Greenwashing of groenwassen is het zich groener of maatschappelijk verantwoordelijker voordoen dan een bedrijf of organisatie daadwerkelijk is. Tijdens onze zomerborrel heb ik het ‘de fraude van deze tijd genoemd’. Waarom dan toch ‘hoera greenwashing’? Daarvoor moeten we eerst terug naar mei 1879. Dan vlucht Lodewijk Pincoffs naar Brussel en vervolgens naar New York. Multimiljonair met maar $ 600 op zak…
Pincoffs en de externe boekencontroleur
De affaire van Pincoffs wordt gekoppeld aan de start van het accountantsberoep. Toen nog boekencontroleur genoemd.

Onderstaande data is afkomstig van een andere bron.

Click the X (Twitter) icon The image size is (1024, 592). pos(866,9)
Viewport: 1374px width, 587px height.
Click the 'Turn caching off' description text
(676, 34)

Eigenlijk waren er in de eeuw voor 1879 al lang plannen, maar de affaire rondom Lodewijk Pincoffs maakt dat de emmer overliep en dat er door commissarissen bij de Nieuwe Afrikaansche Handelsvereniging in de persoon van B.P. van IJsselstein een statutair boekencontroleur werd aangesteld.
Pincoffs en zijn zwager Henry Kerdijk deden goede zaken in de textielbranche. Pincoffs kreeg veel invloed in Rotterdam, zowel zakelijk als politiek. Hij zorgt mede voor uitbreiding van de spoorwegen, aanleg van de Nieuwe Waterweg en daarmee voor de ontwikkeling van de haven. Als de zaken vastlopen brengt hij ze weer in gang met zijn onconventionele ideeën. Een opbloeiende haven opent nieuwe zakelijke mogelijkheden. Daarvoor wordt in 1872 de NV Rotterdamsche Handelsvereeniging (RHV) opgericht, met vijftien miljoen gulden kapitaal. Het kapitaal wordt onder meer gebruikt voor de uitbouw van Feijenoord tot een centrum van haven- en handelsactiviteiten. Het is een gigantisch project. Ondertussen worden er ook goede zaken in Afrika gedaan en wordt de Afrikaansche Handelsvereeniging (AHV) opgericht.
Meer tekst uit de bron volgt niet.